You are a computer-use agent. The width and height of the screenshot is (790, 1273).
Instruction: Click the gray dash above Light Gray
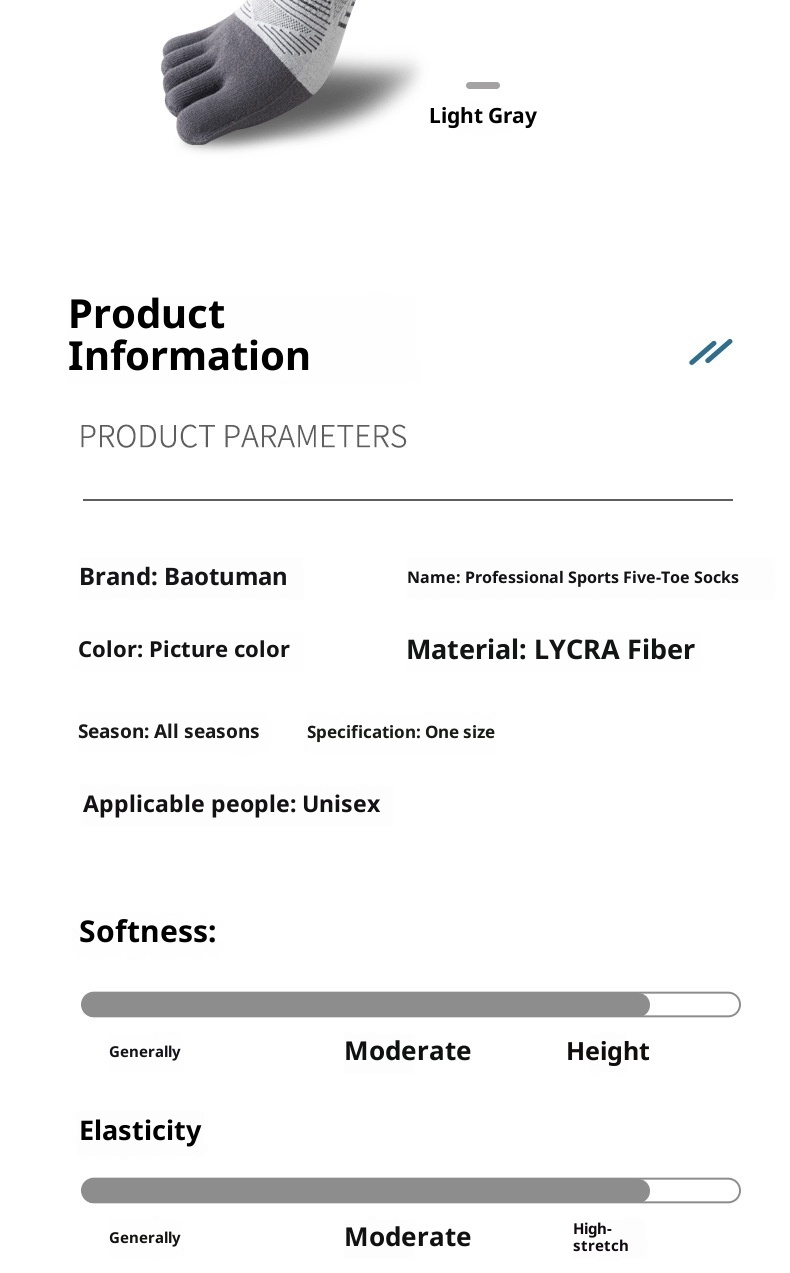coord(483,86)
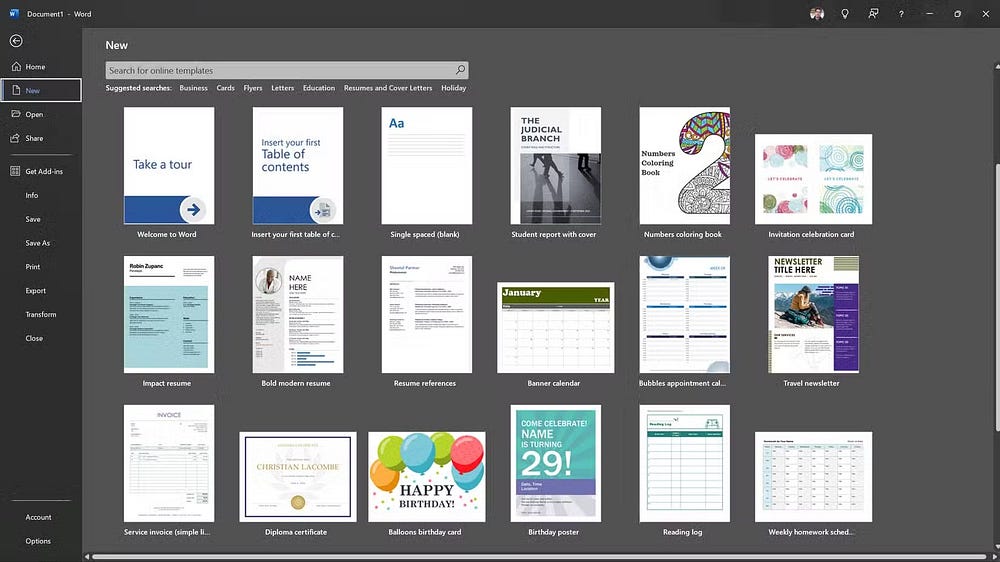Click the back arrow icon
The image size is (1000, 562).
(16, 41)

========================================

Pictures stay out, but everything else in the records must be output exactly.

Problem solution
You are a computer-use agent. The width and height of the screenshot is (790, 1273).
Instruction: Click the gray dash above Light Gray
coord(483,86)
Click the back arrow icon
The image size is (1000, 562).
(16, 41)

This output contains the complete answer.